Van Halem agreed, and said CMS is already behind schedule. "ZPIC audits should have been throughout the country already," he said. CMS has been slower than anticipated to contract with auditing agencies, but it is picking up speed.

"I anticipate ZPIC audits really picking up in 10 states in the southeast in the next few months," van Halem said, adding that he believes the western states will follow and then the midwestern states. A former Medicare fraud investigator and national manager for Part B second-level appeals, van Halem said providers should be making sure they are compliant with all Medicare documentation requirements — and they should go beyond that.

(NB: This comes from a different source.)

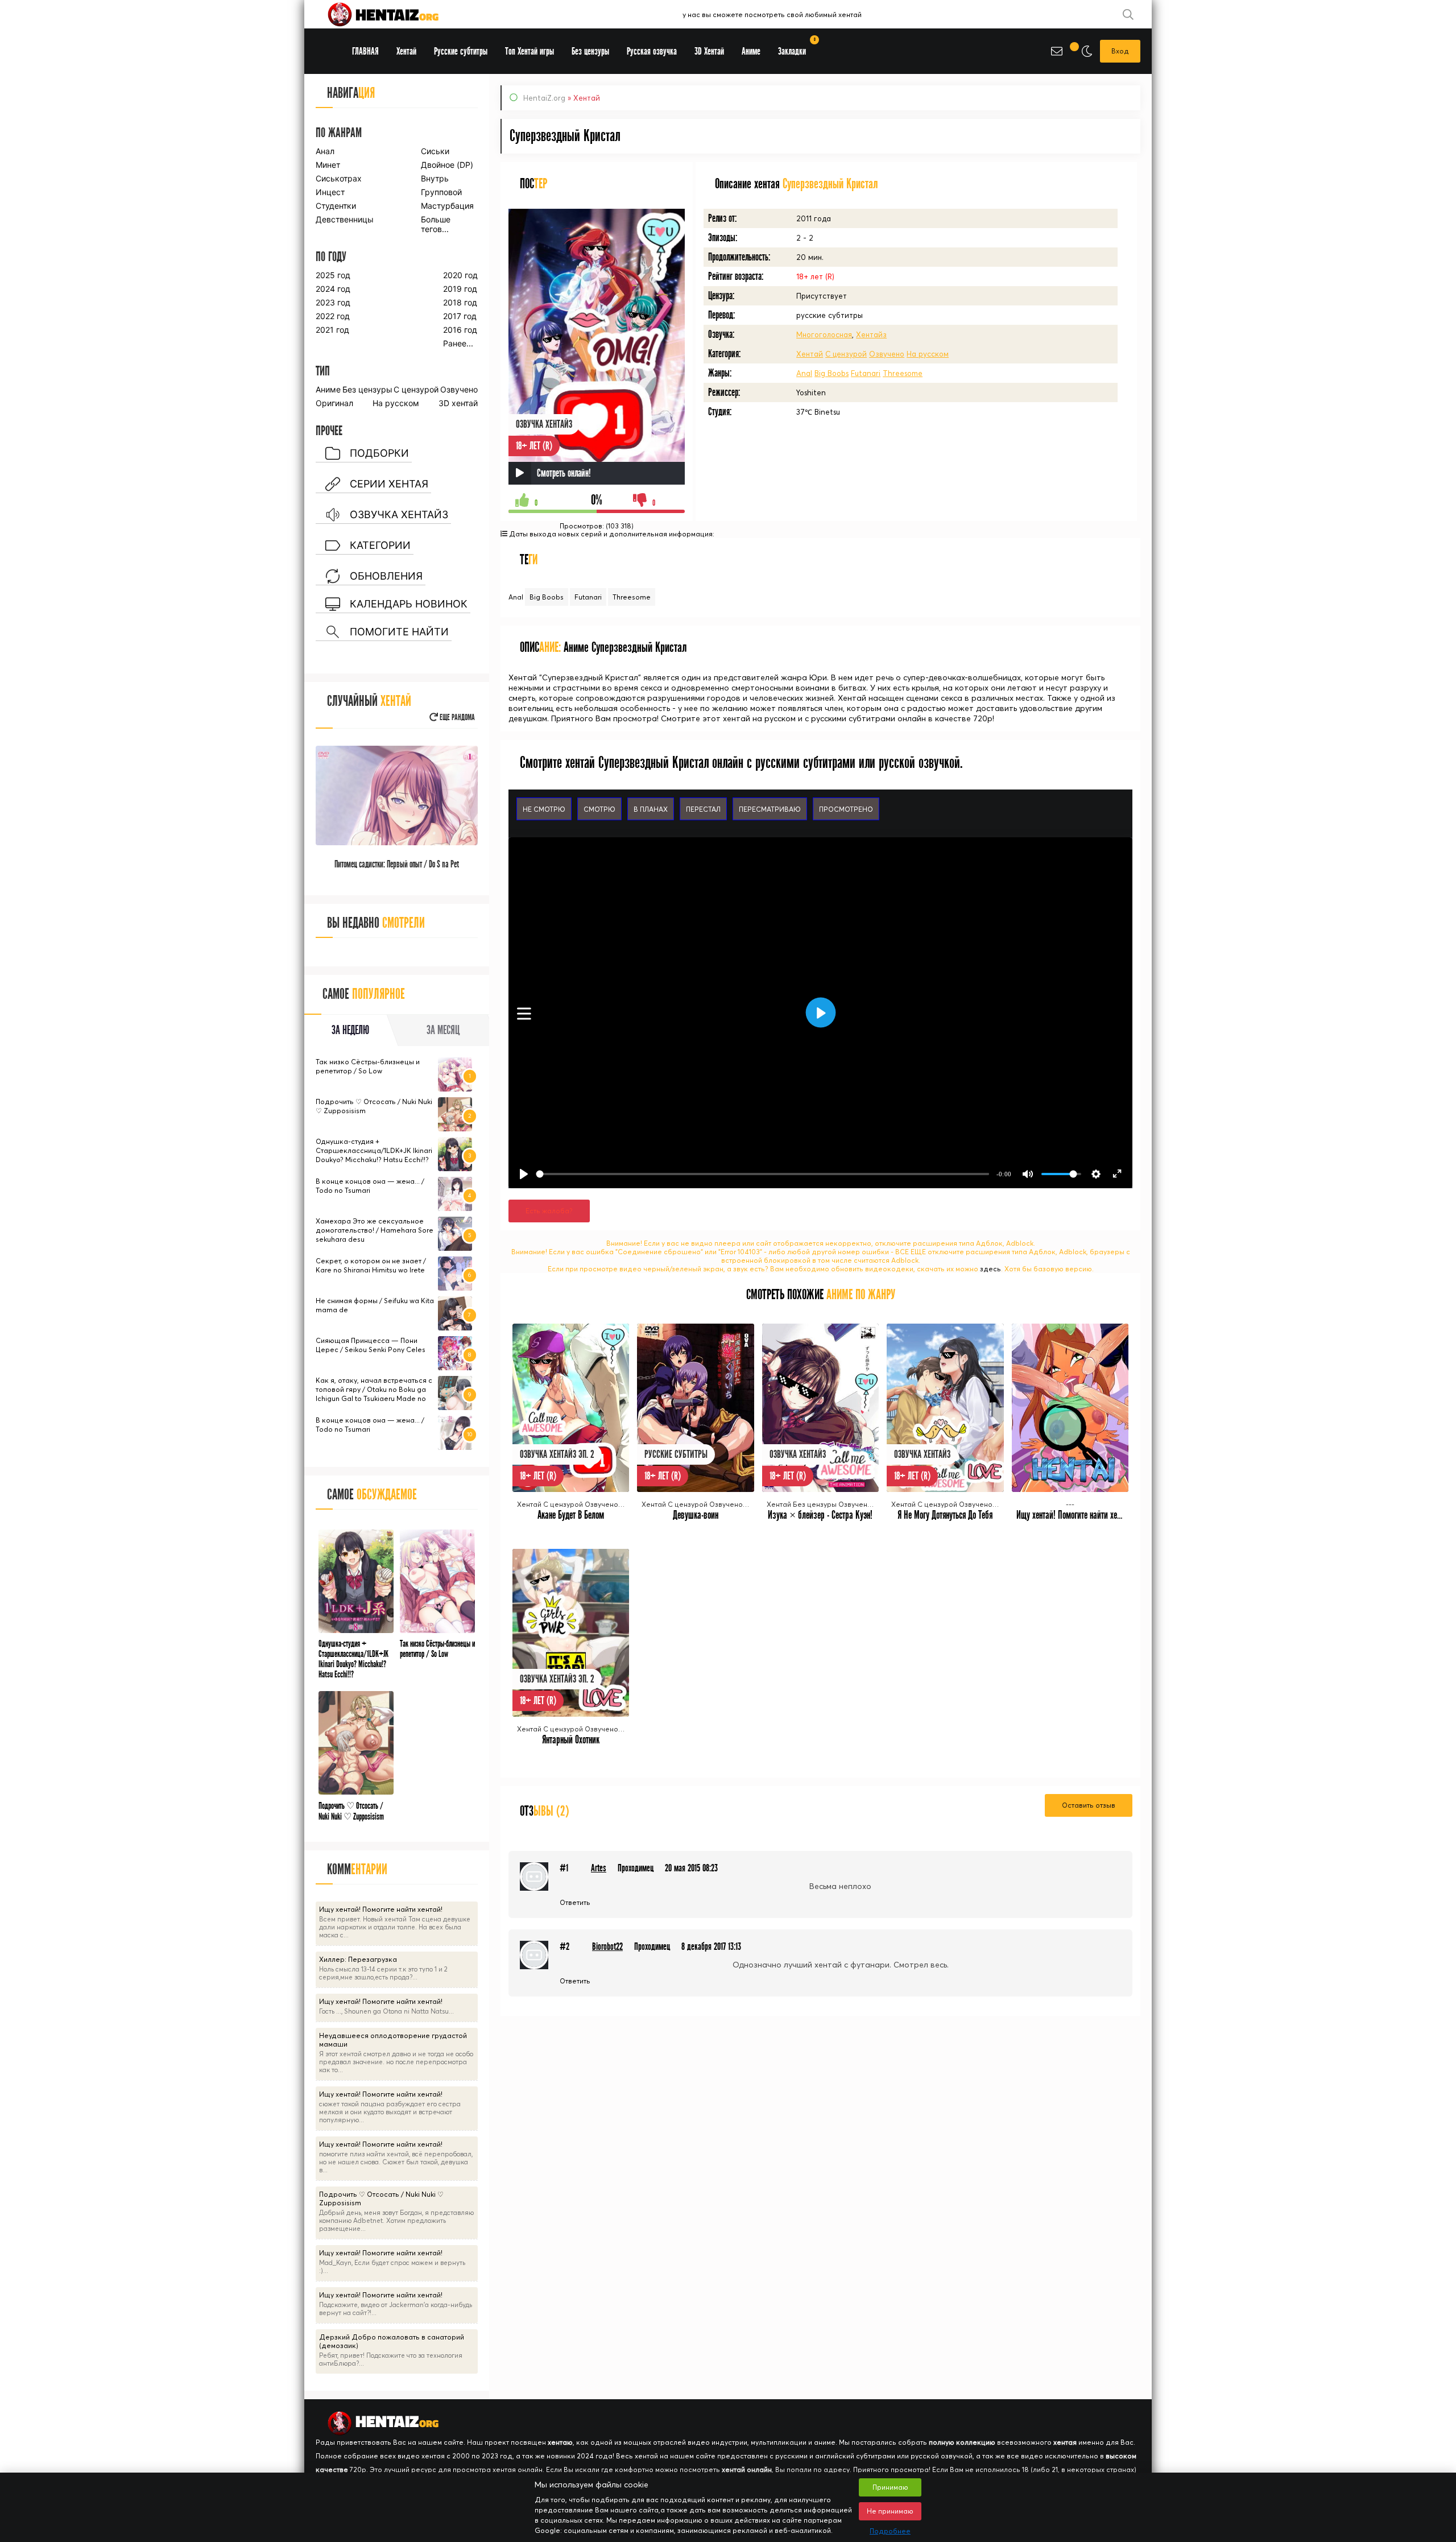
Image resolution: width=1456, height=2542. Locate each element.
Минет (328, 165)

"These are the toughest audits I have seen come down the road, and I have been doing audits for a decade," van Halem said. "DME companies are the most unprepared of the various agencies I work with," he continued. "No one is being proactive in preparing for what they need to do … Companies need to be more prepared, get documentation up front and use internal auditing to make sure what they've got [in terms of documentation]."

Both van Halem Group and Thompson Coe have been successful in getting clients off the prepayment review status or at least improving their cash flow by decreasing the denial rate, but it does take time. Vishnevetsky encouraged providers to call for help early on rather than when they're on the brink of closing. "You can't get a provider off prepayment audit in 30 days," he said.

FAHCS, in partnership with the American Association for Homecare, has also had some success. "We've had some limited results," said Schwinghammer. "We might be able to help, but there isn't a path that is guaranteed. Every [situation] is a fight. The main pattern is this: [The auditors] come in unannounced, they take your files, they reduce your payments, then it's a delay, a delay, a delay."

Those delays could mean death to small HME companies, said John Browning, director of the health care practice group for Thompson Coe. "The timing can wind up being crucial for the continued life of a small business," he said.

"The battle that everyone is fighting right now is competitive bidding. But you have to live through this first to see competitive bidding."